Undemocratic Thuggery: Labor Commits To Ignore Election Outcome

With the Government’s hated carbon tax now less than three weeks from taking effect, the ALP has promised to do everything it can in opposition — after the next election — to prevent the repeal of the tax. Such a stand is breathtaking in its arrogance, and sets a very dangerous precedent.

An article by Greg Sheridan in yesterday’s edition of The Australian — quoting Climate Change minister Greg Combet from ABC Radio — nails Combet firmly to the mast in highlighting what can only be described as a worryingly belligerent philosophy on Combet’s part that, if implemented, would amount to a flagrant disregard for democracy by the Labor Party as a whole.

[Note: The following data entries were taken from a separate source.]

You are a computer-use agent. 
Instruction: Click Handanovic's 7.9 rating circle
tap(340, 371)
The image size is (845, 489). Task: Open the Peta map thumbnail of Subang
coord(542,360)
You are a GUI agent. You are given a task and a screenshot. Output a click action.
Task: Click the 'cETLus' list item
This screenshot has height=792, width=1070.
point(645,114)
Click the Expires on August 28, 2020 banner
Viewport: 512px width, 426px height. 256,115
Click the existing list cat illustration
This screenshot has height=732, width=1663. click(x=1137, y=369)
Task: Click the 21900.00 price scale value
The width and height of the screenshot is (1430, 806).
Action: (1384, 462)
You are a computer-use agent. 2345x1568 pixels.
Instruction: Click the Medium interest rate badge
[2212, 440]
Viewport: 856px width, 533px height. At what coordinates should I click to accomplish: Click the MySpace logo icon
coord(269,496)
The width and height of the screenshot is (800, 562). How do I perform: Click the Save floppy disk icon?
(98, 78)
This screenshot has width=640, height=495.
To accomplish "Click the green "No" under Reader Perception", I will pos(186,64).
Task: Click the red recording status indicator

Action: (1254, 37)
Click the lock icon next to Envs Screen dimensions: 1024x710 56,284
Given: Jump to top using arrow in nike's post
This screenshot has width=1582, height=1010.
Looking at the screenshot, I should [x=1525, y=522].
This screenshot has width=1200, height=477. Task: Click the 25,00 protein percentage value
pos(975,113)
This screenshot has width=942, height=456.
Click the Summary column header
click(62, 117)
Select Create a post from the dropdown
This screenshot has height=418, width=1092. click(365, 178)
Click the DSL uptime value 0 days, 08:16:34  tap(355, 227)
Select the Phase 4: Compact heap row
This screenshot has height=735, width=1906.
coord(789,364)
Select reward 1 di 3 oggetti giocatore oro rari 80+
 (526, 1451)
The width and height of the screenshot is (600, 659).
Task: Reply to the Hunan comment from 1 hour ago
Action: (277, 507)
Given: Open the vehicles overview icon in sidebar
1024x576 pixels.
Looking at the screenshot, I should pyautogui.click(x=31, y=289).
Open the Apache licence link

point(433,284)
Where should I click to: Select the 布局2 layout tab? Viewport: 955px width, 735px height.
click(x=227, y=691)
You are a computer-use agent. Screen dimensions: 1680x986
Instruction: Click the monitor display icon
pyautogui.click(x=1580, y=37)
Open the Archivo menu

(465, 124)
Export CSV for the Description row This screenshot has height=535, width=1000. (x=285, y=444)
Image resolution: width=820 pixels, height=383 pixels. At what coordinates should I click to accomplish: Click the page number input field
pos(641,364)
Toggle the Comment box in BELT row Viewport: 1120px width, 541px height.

Before we rip into it — and, for the record, into Combet — I should point out that there have been hints of this approach to the carbon tax from Labor and from for some months. The fact Combet now appears to be doing interviews, presenting this proposed course cogently and from an apparent position of organisational readiness, heralds a new phase in the ALP’s planning for opposition.

Which, if this is any indication, is exactly where Labor is headed.

Combet’s grand plan on the carbon tax in opposition — which he has as good as formally committed the Labor to, given the breadth of the strategy he has been outlining and the wide public means by which he has done so — is that if the ALP loses the next election, it will combine with the Communist Party Greens in the Senate to ensure the carbon tax is never repealed.

In other words, to hell with an election result.

To hell with the mandate of a new, popularly elected government.

And to hell with the legitimate wishes of the Australian voting public.

Shanahan reports that it wouldn’t matter what mandate a Coalition government might have to repeal the tax; Combet has committed Labor to whatever obstruction it can provide in the Senate, up to and including forcing a double-dissolution election on the issue.

Claiming that an election loss would not alter Labor’s “principled position on a carbon price,” Combet is quoted from his interview on ABC Radio, saying “In politics you’ve got to stand up for what you believe in. And this has been Labor policy for years now. Having a price on carbon, through an emissions trading scheme arrangement. That’s what we’re implementing.”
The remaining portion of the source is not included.